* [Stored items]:

----------

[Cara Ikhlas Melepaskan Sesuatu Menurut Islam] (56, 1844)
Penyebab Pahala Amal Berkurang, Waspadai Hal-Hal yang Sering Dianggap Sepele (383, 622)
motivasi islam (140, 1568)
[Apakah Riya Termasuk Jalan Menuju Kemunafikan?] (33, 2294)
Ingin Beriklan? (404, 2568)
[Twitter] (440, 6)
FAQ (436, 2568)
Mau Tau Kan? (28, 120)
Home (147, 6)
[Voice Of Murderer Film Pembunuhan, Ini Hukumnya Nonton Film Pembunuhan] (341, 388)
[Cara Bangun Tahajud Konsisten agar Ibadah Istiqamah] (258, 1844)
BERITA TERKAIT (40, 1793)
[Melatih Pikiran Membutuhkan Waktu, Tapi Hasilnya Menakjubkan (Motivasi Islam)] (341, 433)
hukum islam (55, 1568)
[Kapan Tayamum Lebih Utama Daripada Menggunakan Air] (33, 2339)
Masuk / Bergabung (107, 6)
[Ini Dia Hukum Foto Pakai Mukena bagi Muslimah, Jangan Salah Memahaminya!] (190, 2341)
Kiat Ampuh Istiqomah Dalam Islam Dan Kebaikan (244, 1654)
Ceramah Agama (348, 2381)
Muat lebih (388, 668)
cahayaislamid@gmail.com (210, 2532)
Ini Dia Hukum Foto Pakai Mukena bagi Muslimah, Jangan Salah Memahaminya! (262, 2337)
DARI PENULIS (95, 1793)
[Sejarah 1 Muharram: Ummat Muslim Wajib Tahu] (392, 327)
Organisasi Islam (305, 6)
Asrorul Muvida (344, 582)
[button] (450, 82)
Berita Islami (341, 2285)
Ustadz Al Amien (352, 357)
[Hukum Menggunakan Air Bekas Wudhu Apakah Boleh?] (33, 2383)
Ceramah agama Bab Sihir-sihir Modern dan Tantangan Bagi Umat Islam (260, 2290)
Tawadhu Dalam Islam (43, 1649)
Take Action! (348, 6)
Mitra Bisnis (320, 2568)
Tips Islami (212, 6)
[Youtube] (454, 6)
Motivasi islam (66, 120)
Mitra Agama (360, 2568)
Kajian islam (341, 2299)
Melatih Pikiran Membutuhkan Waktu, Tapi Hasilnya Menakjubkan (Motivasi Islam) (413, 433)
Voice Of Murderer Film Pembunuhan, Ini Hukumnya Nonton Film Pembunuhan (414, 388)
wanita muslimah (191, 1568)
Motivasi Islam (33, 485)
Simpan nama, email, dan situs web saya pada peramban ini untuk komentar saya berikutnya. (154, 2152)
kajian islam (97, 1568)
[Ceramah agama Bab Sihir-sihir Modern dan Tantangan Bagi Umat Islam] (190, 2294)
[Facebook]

----------

* [WORK ITEM]:
Reproduce all lines from the records above that include the word "Murderer".

* [TASK ANSWER]:
[Voice Of Murderer Film Pembunuhan, Ini Hukumnya Nonton Film Pembunuhan] (341, 388)
Voice Of Murderer Film Pembunuhan, Ini Hukumnya Nonton Film Pembunuhan (414, 388)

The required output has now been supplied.